As a cluster-aware
application, a SQL Server instance can be installed into an existing
Windows cluster, creating what's referred to as a failover clustering instance. Once installed, the instance is accessed using a network name (aka virtual server name) without needing to know which of the underlying physical cluster servers the instance is currently running on.
The abstraction
between a physical and a virtual server is a key component in providing
continued database availability after a failure event. In the event of a
server failure, the SQL Server instance automatically moves, or fails over, to another cluster server, while continuing to be accessed using the same virtual server name.
In this section, we'll
take a high-level look at clustering architecture, including its
benefits, limitations, and common usage scenarios.
1. Clustering architecture
Built on top of a Windows Server failover cluster, SQL Server clustering uses the shared nothing architecture, a term used to distinguish its clustering implementation from those of other database vendors, such as Oracle's Real Application Cluster
(RAC). Under the shared nothing architecture, a SQL Server database
instance is active on only one physical clustered server at any given
time.
Unlike a network
load-balanced solution, SQL Server failover clustering isn't a
high-performance solution; in other words, the performance won't be any
better, or worse, than a nonclustered implementation. SQL Server
clustering is purely a high-availability solution and you should not
choose it for any other reason.
Figure 1
illustrates a simple example of a two-node cluster with a single SQL
Server failover clustering instance. Ordinarily, the instance resides on
the Sales1 server. In the event of a failure of this server, the SQL Server instance automatically fails over to the Sales2 server. In either case, the SQL instance will continue to be accessed using the same virtual server name.
Key components of a Windows Server failover cluster solution are shared storage and resource arbitration. In figure 5.1,
we can see both the Sales1 and Sales2 servers have access to shared
storage. The databases contained in the SQL instance reside on the
shared storage to enable either server to access them when required. But
in order to prevent both servers from accessing them at the same time,
and therefore causing data corruption, the Windows clustering service
arbitrates ownership of the disk volumes based on the server's current
role in the cluster.
Clusters consist of one or more resource groups,
which are collections of resources required by a clustered application.

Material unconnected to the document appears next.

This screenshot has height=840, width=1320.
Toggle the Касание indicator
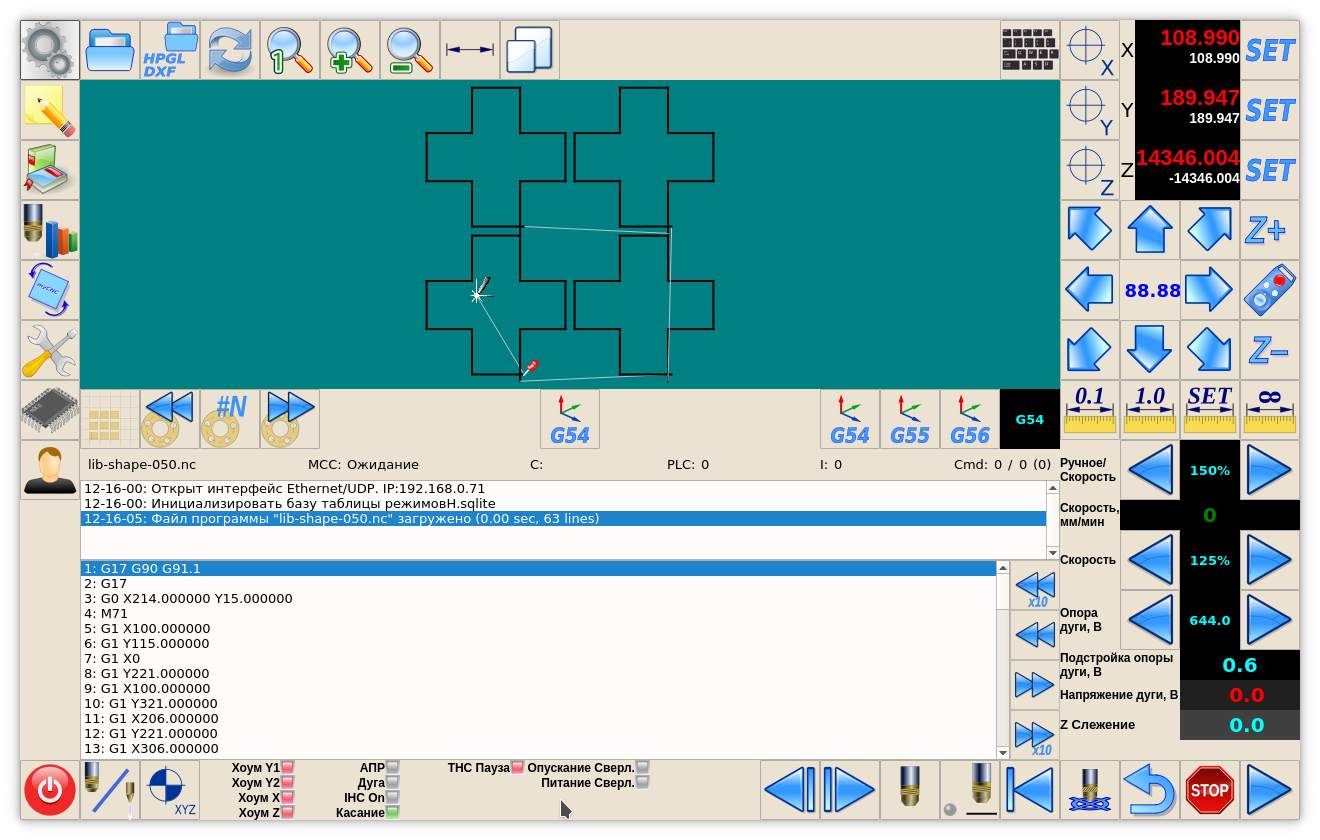click(x=392, y=813)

In the case of a clustered SQL Server instance, its resource group
would include the disks containing the database instance's data and
transaction logs, an IP address and network name, and the three
application services: SQL Server, SQL Agent, and full-text service. Failover
is a term used to describe the transfer of ownership of resources from
one server to another; it occurs at the resource group level, ensuring
that all resources required for the application are moved and available
on the failover server.
Given that a database
instance can be owned by various servers in the cluster, applications
are configured to connect to the virtual server name rather than the
name of a physical cluster server. To avoid confusion with the Microsoft
Virtual Server product, SQL Server 2005 and above refer to failover clustering instances rather than the virtual server name known in SQL Server 2000 and earlier.
The terms and concepts we've covered thus far will become
clearer, particularly when we walk through an installation of a
clustered instance. For now, let's turn our attention to the major
advantages and limitations of SQL Server clustering.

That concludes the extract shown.